BeST -- A Novel Source Selection Metric for Transfer Learning
Ashutosh Soni, Peizhong Ju, Atilla Eryilmaz, Ness B. Shroff
TL;DR
BeST tackles the challenge of selecting the most transferable pre-trained source model for a target task with limited data. It introduces a quantization-based task-similarity metric that operates on the source model outputs in a black-box setting, and identifies an optimal quantization level $q^*$ via ternary search to estimate transferability without training. The method yields a score $M$ that correlates strongly with actual transfer performance and delivers substantial runtime savings over full transfer training across MNIST, CIFAR10, and Imagenette experiments, while remaining architecture-indifferent. The work demonstrates robust ranking fidelity, but notes scalability challenges for multiclass settings, pointing to future work to improve scalability and generalization.
Abstract
One of the most fundamental, and yet relatively less explored, goals in transfer learning is the efficient means of selecting top candidates from a large number of previously trained models (optimized for various "source" tasks) that would perform the best for a new "target" task with a limited amount of data.

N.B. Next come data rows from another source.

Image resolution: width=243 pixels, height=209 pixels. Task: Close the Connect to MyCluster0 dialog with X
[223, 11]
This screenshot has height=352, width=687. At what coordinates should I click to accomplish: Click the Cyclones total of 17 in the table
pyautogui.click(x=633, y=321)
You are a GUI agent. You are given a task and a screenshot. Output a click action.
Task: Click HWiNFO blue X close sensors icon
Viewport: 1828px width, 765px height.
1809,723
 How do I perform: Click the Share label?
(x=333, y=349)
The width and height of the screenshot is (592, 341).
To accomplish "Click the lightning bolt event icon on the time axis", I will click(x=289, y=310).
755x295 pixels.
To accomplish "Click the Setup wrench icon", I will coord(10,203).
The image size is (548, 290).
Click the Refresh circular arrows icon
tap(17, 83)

In this paper, we undertake this goal by developing a novel task-similarity metric (BeST) and an associated method that consistently performs well in identifying the most transferrable source(s) for a given task. In particular, our design employs an innovative quantization-level optimization procedure in the context of classification tasks that yields a measure of similarity between a source model and the given target data. The procedure uses a concept similar to early stopping (usually implemented to train deep neural networks (DNNs) to ensure generalization) to derive a function that approximates the transfer learning mapping without training. The advantage of our metric is that it can be quickly computed to identify the top candidate(s) for a given target task before a computationally intensive transfer operation (typically using DNNs) can be implemented between the selected source and the target task. As such, our metric can provide significant computational savings for transfer learning from a selection of a large number of possible source models. Through extensive experimental evaluations, we establish that our metric performs well over different datasets and varying numbers of data samples.